Record cover art has become a recognised field of collecting and exhibitions of record cover art are now quite common. Some of us collect specific artists, some collect a particular type of music (heavy metal or hip hop seem popular) while others collect more generally and have collections solely based on record covers’ artistic merit. The first collector I came in contact with was Guy Minnebach, who has an amazing collection of Andy Warhol’s record cover art. Through him I got to know to know Frank Edwards who at first collected Warhol’s record covers but later branched out to collect more generally, including a wide variety of covers by various artists.
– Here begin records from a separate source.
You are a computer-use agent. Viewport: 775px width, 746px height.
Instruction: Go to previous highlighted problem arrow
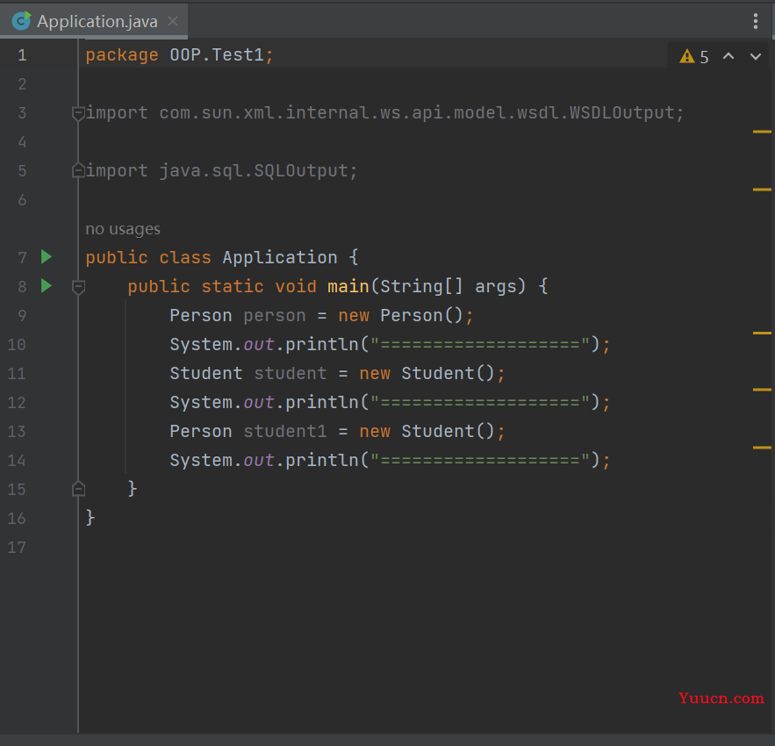coord(728,56)
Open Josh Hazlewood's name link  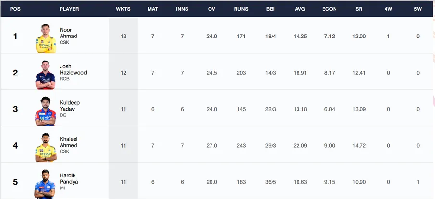coord(73,69)
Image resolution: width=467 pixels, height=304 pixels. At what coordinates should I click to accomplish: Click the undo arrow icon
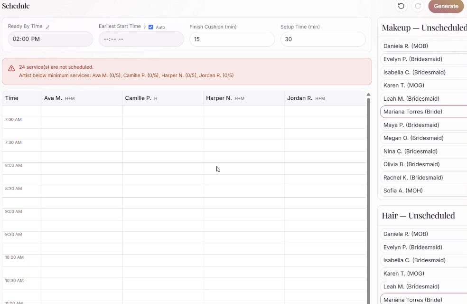[401, 6]
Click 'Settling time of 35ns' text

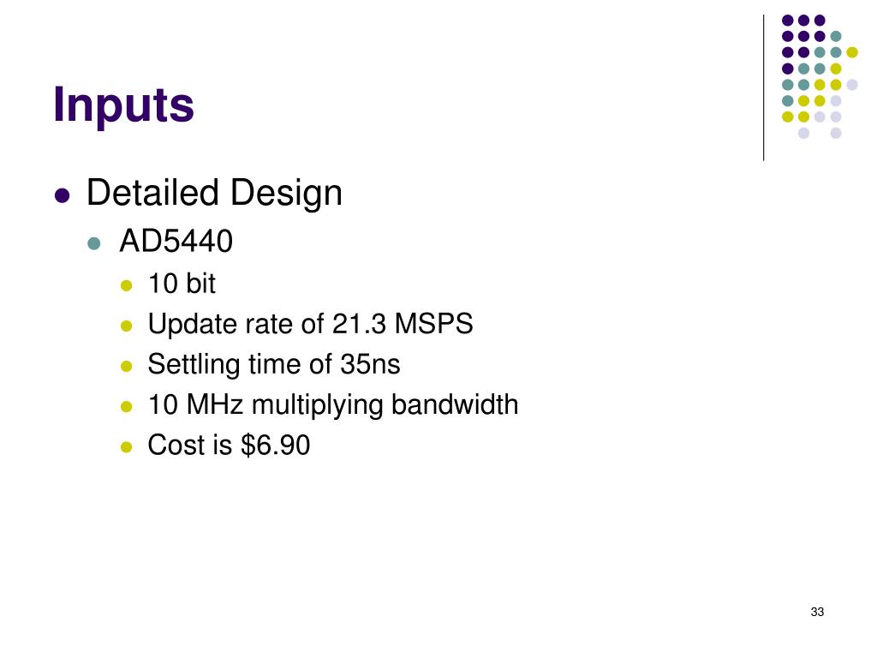(274, 365)
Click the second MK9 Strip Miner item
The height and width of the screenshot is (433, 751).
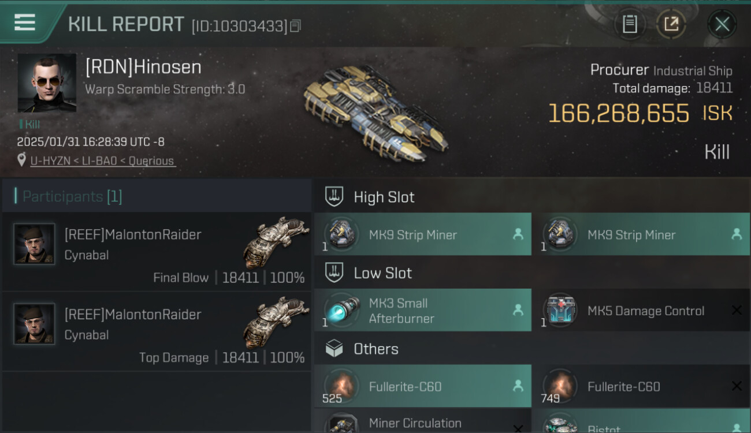click(x=641, y=234)
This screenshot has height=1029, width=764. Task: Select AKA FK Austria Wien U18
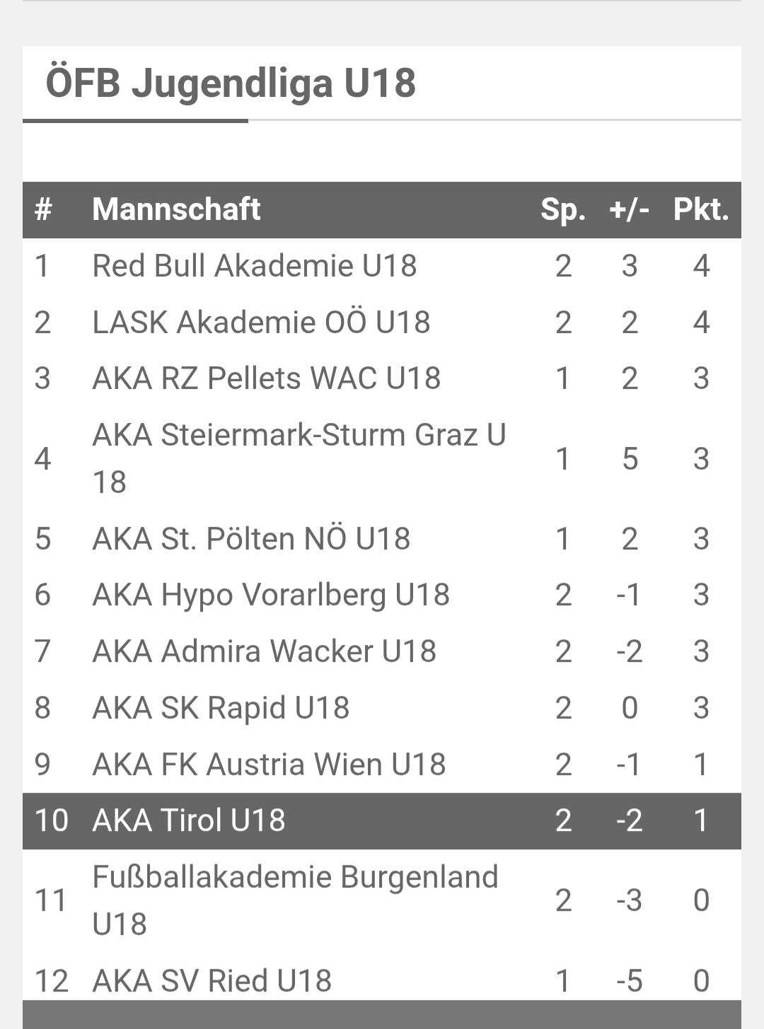pos(269,765)
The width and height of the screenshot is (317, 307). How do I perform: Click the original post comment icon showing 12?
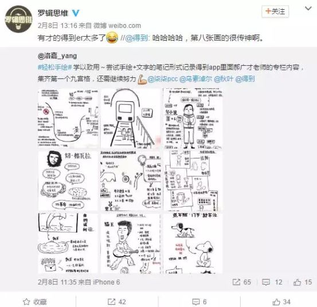click(266, 282)
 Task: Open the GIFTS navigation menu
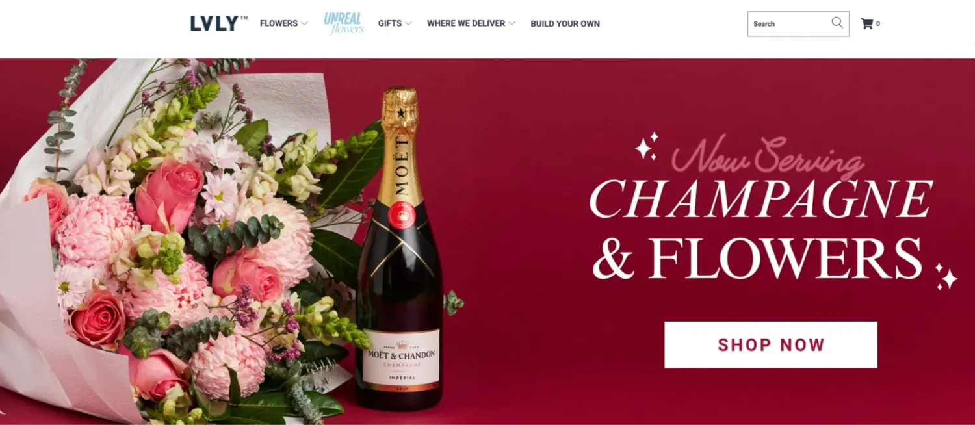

Frank Edwards’s collections have been exhibited at the Cranbrook Art Museum.

As a follower of Mike Goldstein’s Album Cover Hall of Fame blog I have had the opportunity to see a number of record cover art exhibitions online and Mike recently tipped me off about one he thought I should have seen — the Visual Vinyl exhibition at Schunk, Heerlen, The Netherlands, which ran from 28th November 2015 — 6th March 2016. Mike had just got hold of the exhibition catalogue. A beautiful 232 page hard cover book. The exhibition, curated by Lene ter Haar and Cynthia Jordens, showed hundreds of record covers from Jan van Toorn’s amazing collection ranging from the commonplace, like Andy Warhol’s Velvet Underground & Nico Banana cover to more obscure releases by the Fluxus group. Many very rare covers were included and the book has pictures of a whole host of them. In the book’s final pages Jan van Toorn describes his collecting philosophy and then presents a discography of his collection listing 2200 covers ordered alphabetically by designer/artist. You won’t find any record industry designers — no Steinweiss, Jim Flora, Aubrey Powell, Roger Dean — but Peter Blake & Jann Haworth (Sgt. Pepper) and Richard Hamilton (The Beatles) are in. So are Banksy and Damien Hirst. Art bands like Sonic Youth get included.

Jan van Toorn lists several covers by David Shrigley in his discography, but none is pictured in the book. He also has one of Andy Warhol’s Giant Size $1.57 Each covers from the numbered limited edition of 75 copies made by Billy Klüver for German gallery owner Heiner Friedrich in 1971.

However, van Toorn doesn’t seem to know the history behind this record cover. He suggests that these 75 covers were all that Warhol produced. In fact, it was Swedish engineer turned artists’ assistant. Billy Klüver who had made the eleven interviews with the pop artists included in the Popular Image Exhibition in Washington D.C. in 1963 who asked Warhol to help make covers for the LPs of the interviews that he had had pressed for the exhibition (at the show, they were sold in envelopes designed by Jim Dine, together with the exhibition catalogue.) Klüver obviously had records over and in 1963 he and Warhol screen printed hundreds of covers, some with white backgrounds, others with green, red, orange or green spray-painted backgrounds that Billy Klüver took charge of. When Heiner Friedrich, a German gallery owner, asked for a limited edition, Klüver took 75 white covers with records and asked Warhol to sign and number them and Friedrich sold them at his gallery. Klüver later sold copies of the coloured covers, some with records, some without. And a few of the white variety were sold at Andy Warhol’s first international retrospective at Stockholm’s Moderna Museet in January-February 1968.

The Visual Vinyl book is a great addition to my library.